Холодное, пузырящееся, с непередаваемым вкусом химозы и мочевины! А кольца кальмара! Мм… как будто бы прямо из синагоги! Какое оно родное и отвратительное!
Я прямо смаковал эту жидкую ностальгию. Недолго, правда, потому как вскоре пришлось нестись ко входу, вызывая заинтересованные взгляды четверых мужчин, находящихся в зале, а затем блевать от входа дальше, чем видеть, горестно думая о том, что организм, разожравшийся на великолепных продуктах мира Фиол, больше не способен усваивать то, что усваивал в прошлой жизни. Но да, это того стоило!
Вернувшись за стол, я прикинул, что ждать девчонок можно ну очень долго, поэтому ничего страшного не случится, если я пожру без них. Вновь был проделан путь к бармену. На этот раз я, вполне понимая новые реалии своего организма, решил не шиковать, ограничившись стандартными фиольскими блюдами. Запечённое седло молодого барашка, густое рагу из кролика, пара острых салатов с жирной сметанной заправкой, тарелка свежих сыров, тройная уха из хрящевых рыб, свежие пшеничные лепешки, несколько кувшинов морсов, томленый в горшке осьминог, нарезанный кубиками, острые соленья на тарелке…
– И еще водки хочу, – честно и жадно глядя в глаза доставшему всё это (сразу!) из под стойки бармену, сказал я, – Вот прямо самой лучшей вообще водки! Скоко будет стоить?
– Десять тысяч литр, – ровно ответил рыжий, вновь присасывая к трубке.
Всего то?!
– Можно графин? – почти жалко попросил я, с трудом сглатывая ком в горле, – И рюмочку.

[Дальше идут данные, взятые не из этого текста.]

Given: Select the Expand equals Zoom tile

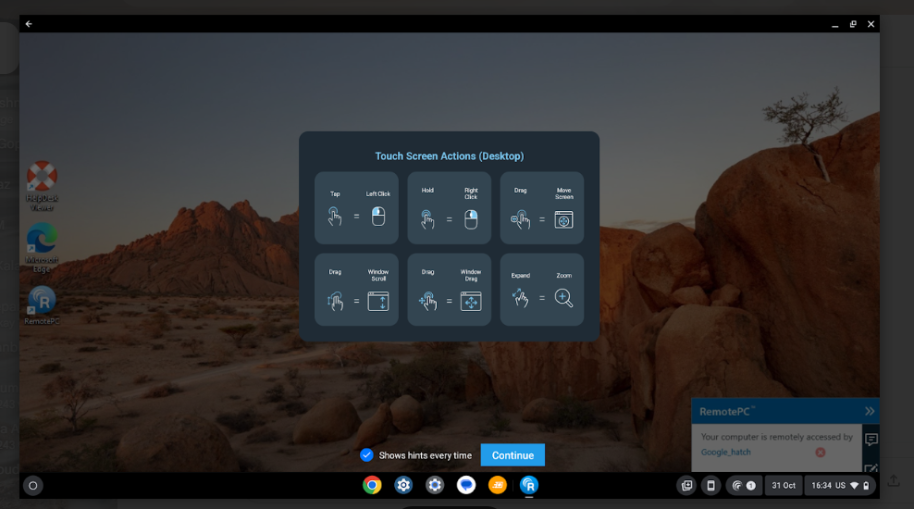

Забрав запрошенное, я вернулся за стол, начав планомерно насыщаться. Единорог умеренно блистал в углу и неумеренно жрал свой алкоголь, постоянно запрокидывая голову с зажатой в зубах рюмкой навроде метронома, черно белая пара в углу продолжала свою беседу, ну а сам отдал должное набранной еде и питию. Водка оказалась… ну просто очень хорошей! Она была как родниковая вода на входе и как теплый ласковый котик после попадания в желудок. Настроение неуклонно повышалось и повышалось. Что человеку нужно для счастья? Еда, выпить, и спокойствие! Полное спокойствие!
И всего у меня было полной ложкой. Я кушал, в меру выпивал, без меры наслаждался тишиной и покоем, ничем не тревожил соседей по кабаку, которые полной мерой отвечали мне тем же, кабатчик знай себе пыхтел трубкой, философски глядя в никуда за стойкой… в общем, была полная тишь да благодать, о которой мечтает каждый мужчина с тех пор, как заводит свою первую женщину.

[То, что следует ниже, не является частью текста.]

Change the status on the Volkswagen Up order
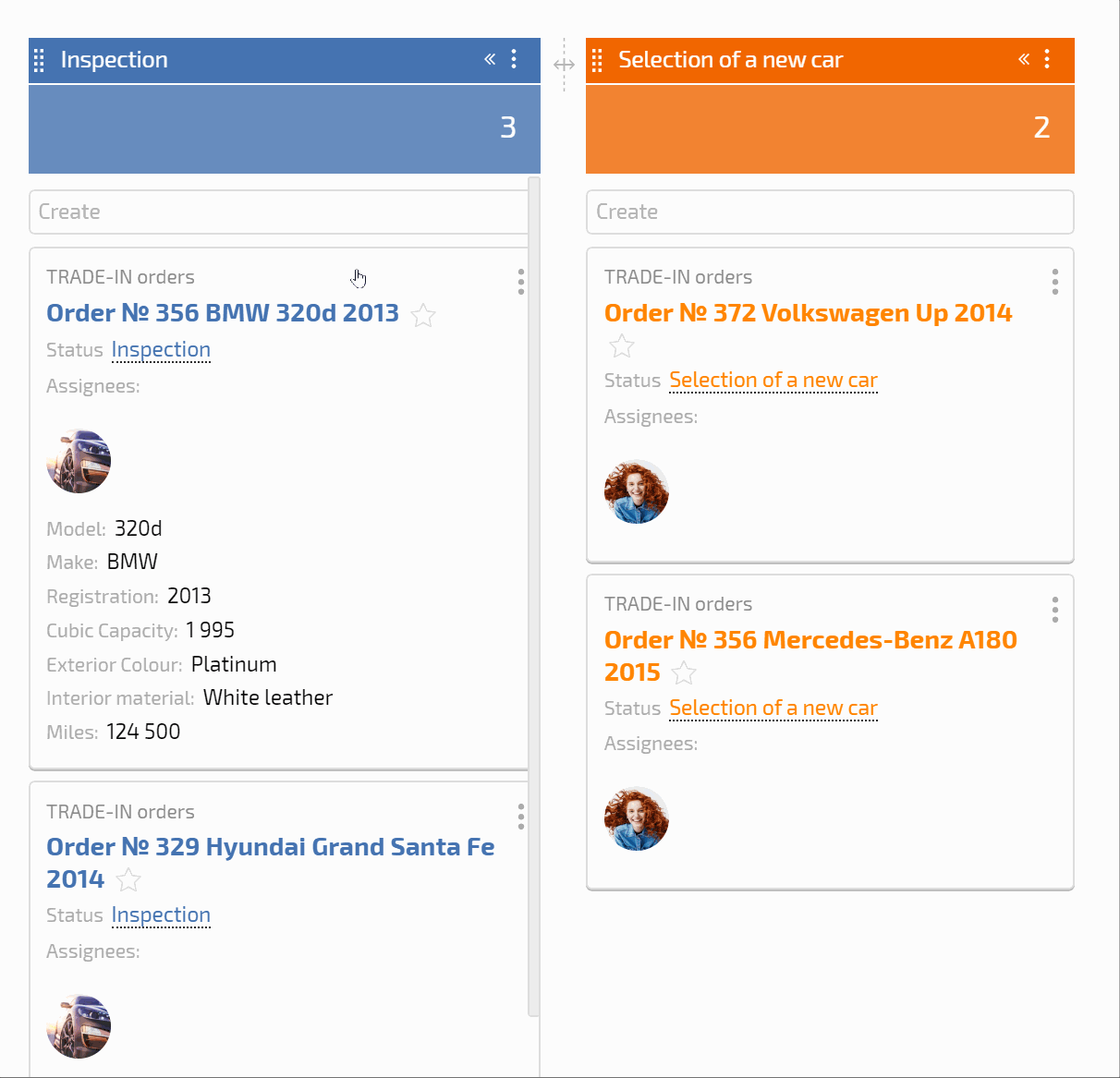The height and width of the screenshot is (1078, 1120). click(x=773, y=381)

Правда, как и всё безмятежное счастье, долго такое состояние длиться не могло. Не по какой то там привычной для этого мира причине. Никто не вломился в кабак, бряцая оружием и нагло хамя всем подряд, в него не забежала принцесса в беде, сверкающая нижним бельем, заплаканным личиком и своими горестями, даже дракон какой нашу идиллию не нарушил. Всё началось предельно прозаично, полностью предсказуемо и абсолютно закономерно.
Первым делом у мужика единорога в сверкающем пальто банально кончилась водка. Воздев себя на копыта, то есть туфли, этот достойный всякого уважения индивидуум уставился на меня. Точнее, на мой стол. Определив графин и находящуюся в нем жидкость как нечто, вызывающее в его крупной умной голове категорическое одобрение (я всё это понял по мимике его морды!), лошадиный мужик поднял руку в жесте, который присущ всем разумным видам для вызова официанта. И замер.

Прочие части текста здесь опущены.